Significant further research and investment would be needed, the scientists say, to address questions across four fuel types – green hydrogen (made from water using renewable energy), biofuels (energy crops and waste), ammonia and synthetic fuels or e-fuels.

Producing enough biofuels would require about half of UK agricultural land, while other feedstocks such as municipal waste could only contribute “a very small fraction” of the jet fuel requirements, they report.

Making sufficient green hydrogen or ammonia to power future planes would require well over double today’s entire UK renewable electricity generation capacity. E-fuels or synthetic fuels – which are made by capturing and converting carbon dioxide from the air – would require five to eight times today’s UK capacity.

The Royal Society said the findings underscored the challenges of decarbonising aviation, and much work remained to be done in how such fuels were stored and handled – as well as their actual environmental impacts in production and when used in flight.

Aviation’s CO2 accounted for 2.4% of global emissions in 2019. UK aviation (both international and domestic) caused 8% of the country’s greenhouse gas emissions.

Graham Hutchings, the regius professor of chemistry at Cardiff University and chair of the report working group, said: “We need to be very clear about the strengths, limitations, and challenges that must be addressed and overcome if we are to scale up the required new technologies in a few short decades.”

The report said more research was needed to understand how alternative fuels would impact contrails, which contributes significantly to aviation’s heating effect.

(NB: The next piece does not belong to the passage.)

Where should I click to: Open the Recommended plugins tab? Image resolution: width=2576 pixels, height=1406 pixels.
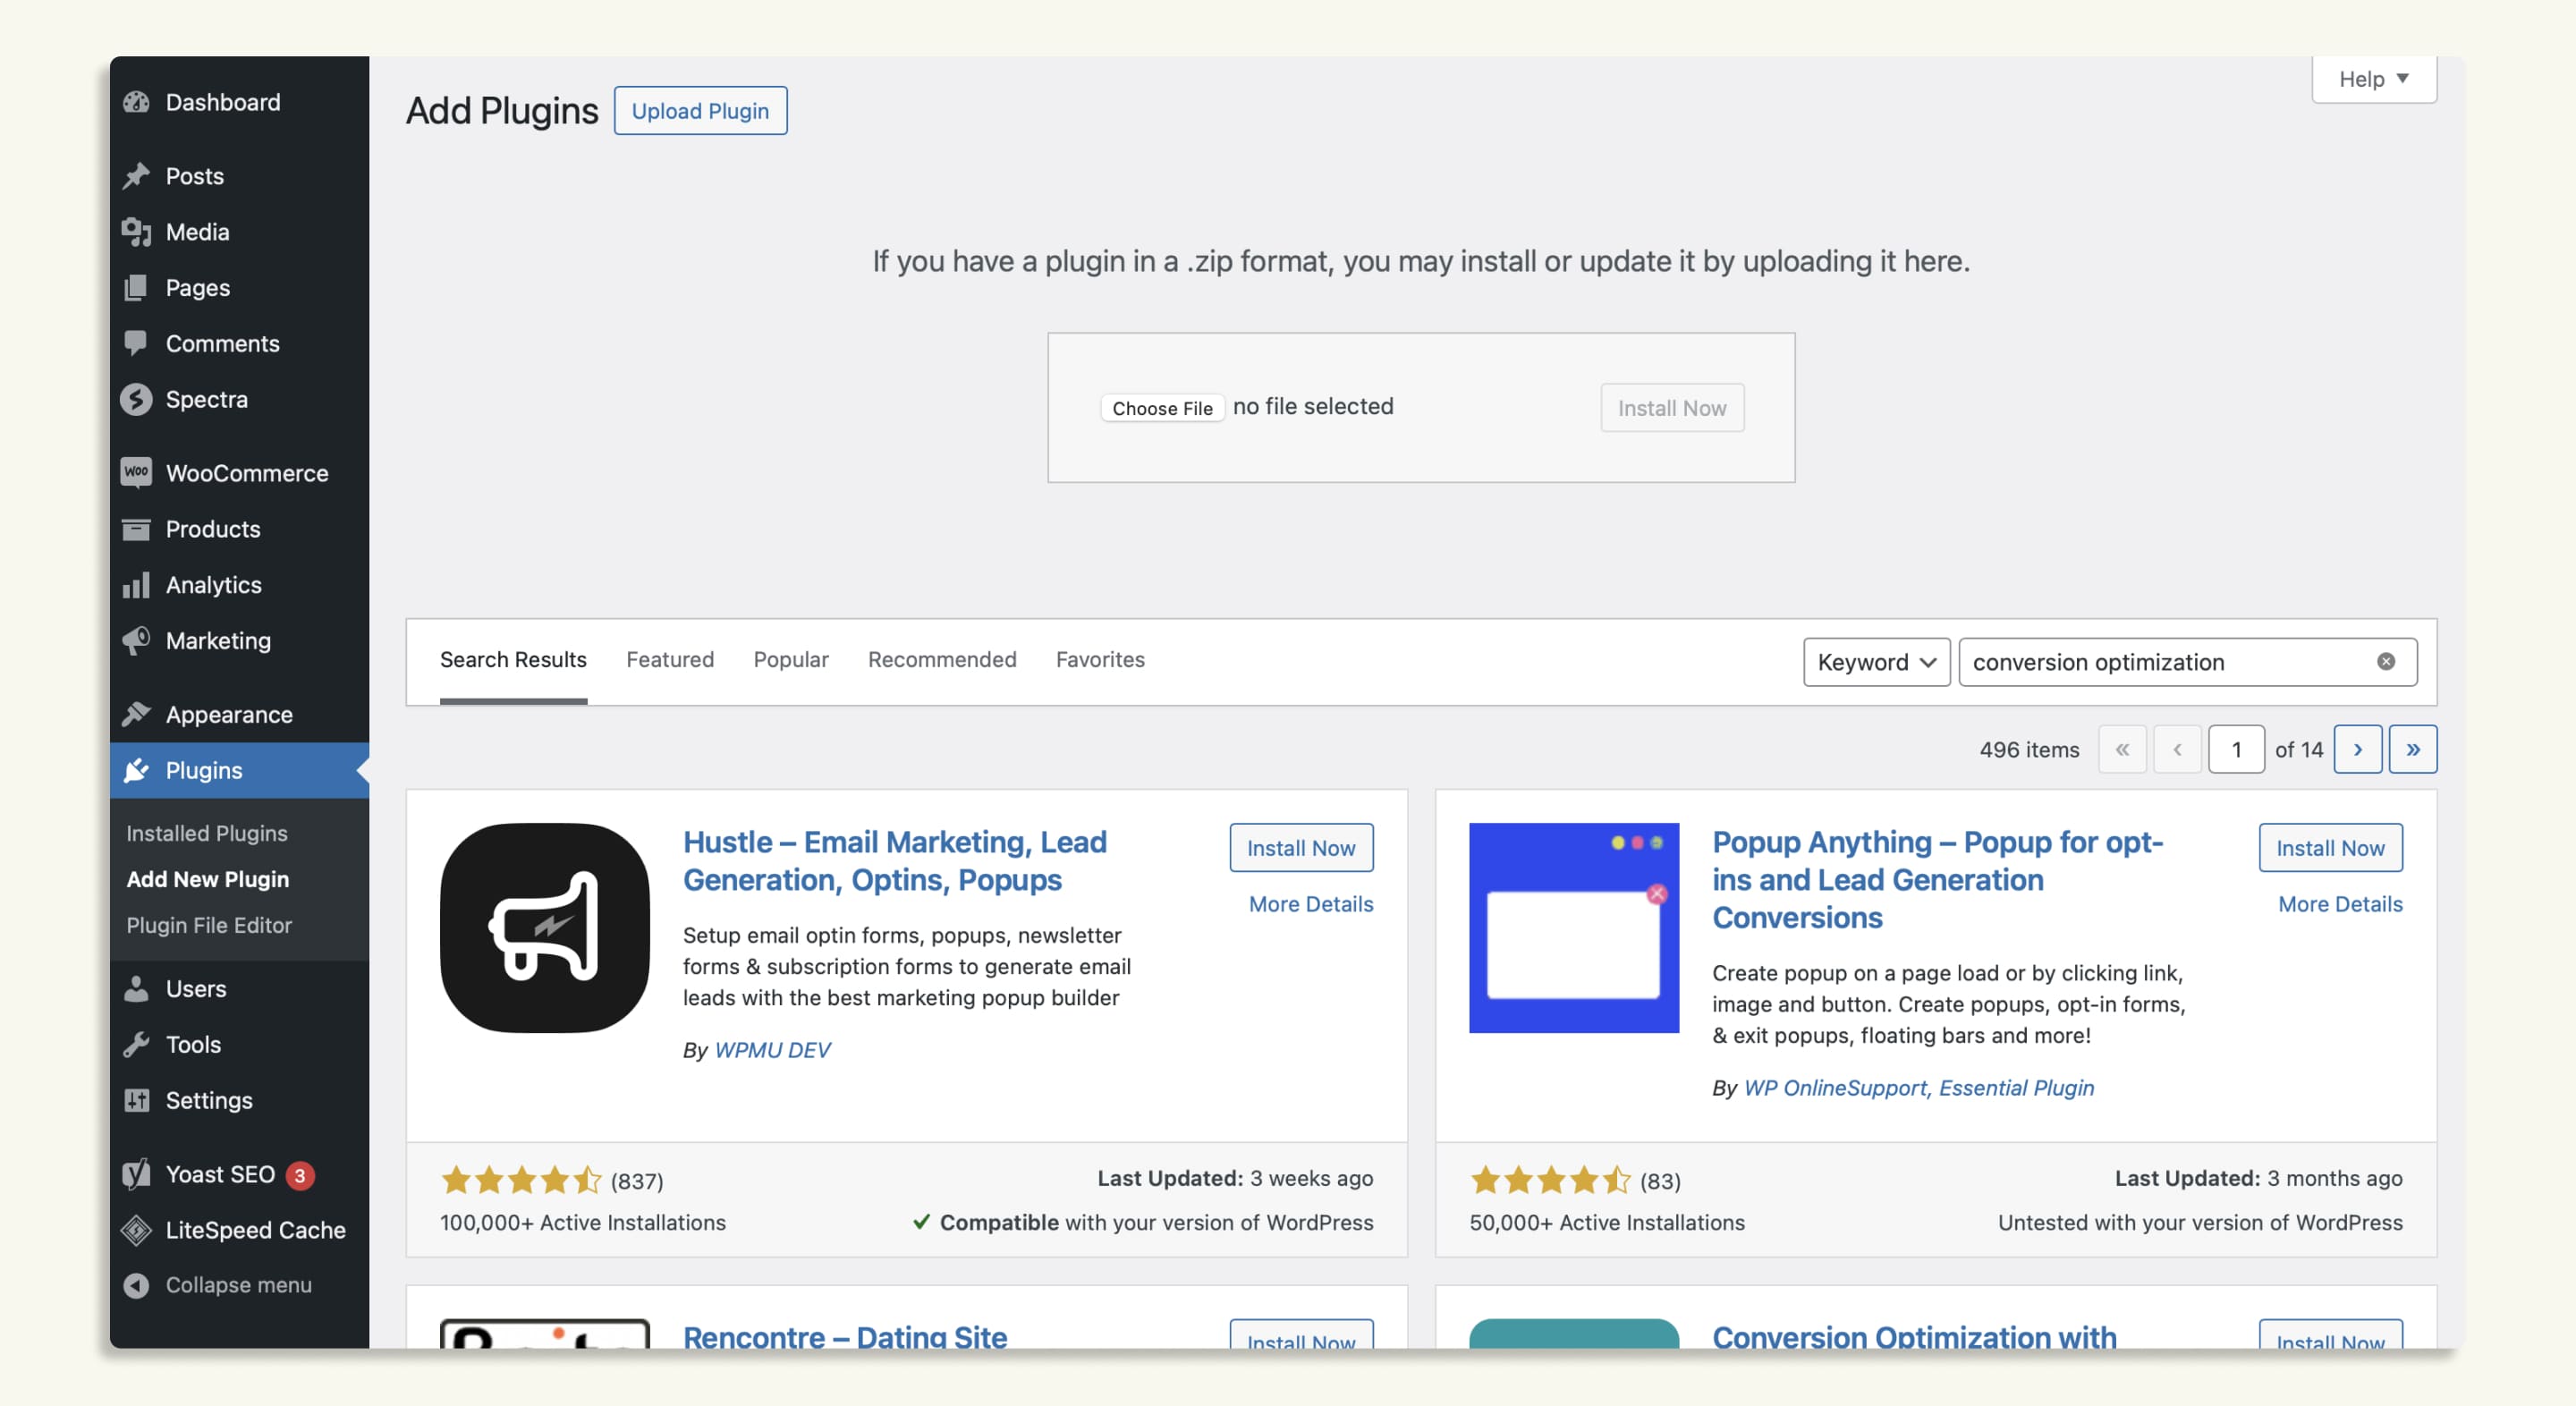(941, 659)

Sustainability would depend on how fuel alternatives were produced, said Prof Marcelle McManus, a director of the Institute for Sustainability at University of Bath. “We need consistency, and we need to apply this globally, because adopting any of these new technologies will create demands and pressures for land, renewable energy or other products that may have knock on environmental or economic effects.”

While airlines are looking to sustainable fuels to reduce CO2 emissions by 70-80%, McManus said that for a number of different fuels types labelled as sustainable that was “definitely not the case” that would result from a switch.

Dr Guy Gratton, the associate professor of aviation and the environment at Cranfield University, said: “The term SAF [sustainable aviation fuel] is quite nebulous … they don’t all have the same environmental footprint.”

The government has said it will mandate airlines to use SAFs for at least 10% of their fuel needs by 2030. Gratton said that while that target could be met, what the overall environmental benefits were would be “a more complex question”.

He said creating new fleets of radically different planes to run on hydrogen airliners would be hugely expensive but achievable, adding: “It does seem reasonable to say if we do get the investment in research and infrastructure we could get close to a massive reduction in emissions by the 2050 target.”

A Department for Transport spokesperson said: “The UK’s sustainable aviation fuels programme is one of the most comprehensive in the world.

“Our Jet Zero strategy sets out how we can achieve net zero emissions from UK aviation by 2050, without directly limiting demand for aviation. Sustainable aviation fuels and hydrogen are key elements of this, and we will ensure that there is no impact on food crops.”

A spokesperson for the industry body Airlines UK said the sector was committed to achieving net zero by 2050. They said: “There is no magic bullet, but by modernising airspace to make flying more efficient, by introducing new zero emission technology like hydrogen aircraft and by upscaling the use of sustainable aviation fuels this decade, it can be achieved.”

The spokesperson said the sector was working closely with government to “maximise both the environmental and huge economic opportunities from leading the jet zero transition”.

A Virgin Atlantic Boeing 787 will fly from London to New York later this year powered entirely by fuel made primarily from waste oils and fats, in what is being billed as the first ever net zero transatlantic flight.